This dissertation examines the evolution of Britain's and Canada's early childhood education and child care(ECEC) sectors, especially the growing number of policy initiatives adopted in both countries over the past thirty years. I contend that policy coalitions in both countries have been able to promote gradual but nevertheless important policy changes by grafting new purposes onto inherited institutions. The result of these incremental changes has been ECEC systems that often appear incoherent and disjointed.

The dissertation also explores how Canada and Great Britain have increasingly followed distinct trajectories. In particular, I demonstrate that while a growing proportion of ECEC services are provided by the commercial sector in Britain, Canada has instead increasingly relied on the non-profit sector to deliver such services. I contend in this dissertation that differences between the two cases are the result of distinct policy coalitions that have emerged in both countries. I make the case that the character of these coalitions and their capacity to promote, institutionalize, protect and further their policy preferences are the result of, first, the sequence of policy development and, second, the territorial organization of the welfare state in both countries.

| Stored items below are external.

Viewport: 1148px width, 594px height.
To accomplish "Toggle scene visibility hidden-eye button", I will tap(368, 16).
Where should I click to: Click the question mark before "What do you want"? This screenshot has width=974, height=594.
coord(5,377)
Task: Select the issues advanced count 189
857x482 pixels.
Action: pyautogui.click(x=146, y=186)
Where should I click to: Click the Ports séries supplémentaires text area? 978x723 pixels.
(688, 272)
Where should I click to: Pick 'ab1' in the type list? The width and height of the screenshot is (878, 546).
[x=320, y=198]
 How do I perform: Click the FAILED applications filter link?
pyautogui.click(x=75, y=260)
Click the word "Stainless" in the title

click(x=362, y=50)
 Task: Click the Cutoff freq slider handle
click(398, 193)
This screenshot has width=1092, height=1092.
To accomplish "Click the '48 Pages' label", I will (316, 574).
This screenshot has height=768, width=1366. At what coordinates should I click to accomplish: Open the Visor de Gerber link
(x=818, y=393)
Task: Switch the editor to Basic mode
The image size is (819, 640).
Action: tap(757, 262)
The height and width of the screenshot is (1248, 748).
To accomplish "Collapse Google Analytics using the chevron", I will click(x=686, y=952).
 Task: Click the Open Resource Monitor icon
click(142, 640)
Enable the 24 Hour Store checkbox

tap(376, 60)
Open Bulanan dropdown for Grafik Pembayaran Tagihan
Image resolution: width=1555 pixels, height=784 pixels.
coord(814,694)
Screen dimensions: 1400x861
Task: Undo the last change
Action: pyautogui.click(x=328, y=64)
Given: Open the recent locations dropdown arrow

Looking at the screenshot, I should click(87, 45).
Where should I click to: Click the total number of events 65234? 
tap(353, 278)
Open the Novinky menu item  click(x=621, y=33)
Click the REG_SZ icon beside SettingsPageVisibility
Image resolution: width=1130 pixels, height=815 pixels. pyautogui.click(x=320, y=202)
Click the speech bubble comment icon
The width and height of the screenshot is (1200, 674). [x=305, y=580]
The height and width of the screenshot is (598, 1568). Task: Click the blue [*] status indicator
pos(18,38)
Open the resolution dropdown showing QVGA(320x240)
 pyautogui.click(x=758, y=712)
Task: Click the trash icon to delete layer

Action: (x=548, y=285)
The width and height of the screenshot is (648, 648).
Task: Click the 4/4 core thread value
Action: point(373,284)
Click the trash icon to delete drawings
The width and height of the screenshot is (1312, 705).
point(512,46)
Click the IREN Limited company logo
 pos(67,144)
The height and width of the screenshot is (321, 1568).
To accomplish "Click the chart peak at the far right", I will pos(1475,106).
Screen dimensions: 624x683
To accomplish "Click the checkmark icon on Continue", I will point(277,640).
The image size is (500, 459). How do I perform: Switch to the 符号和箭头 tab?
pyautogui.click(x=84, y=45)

In short, as a result of the federal nature of Canada, Canadian child care activists were able to ensure the early institutionalization of a regulatory framework that constrained the expansion of for-profit services. By the time Britain adopted a national framework, in the late 1980s and early 1990s, on the other hand, the for-profit sector had already established a strong presence.

Covering more than one hundred twenty five years of policy development in both countries, this dissertation draws both on extensive archival research and on interviews with policy-makers and ECEC activists.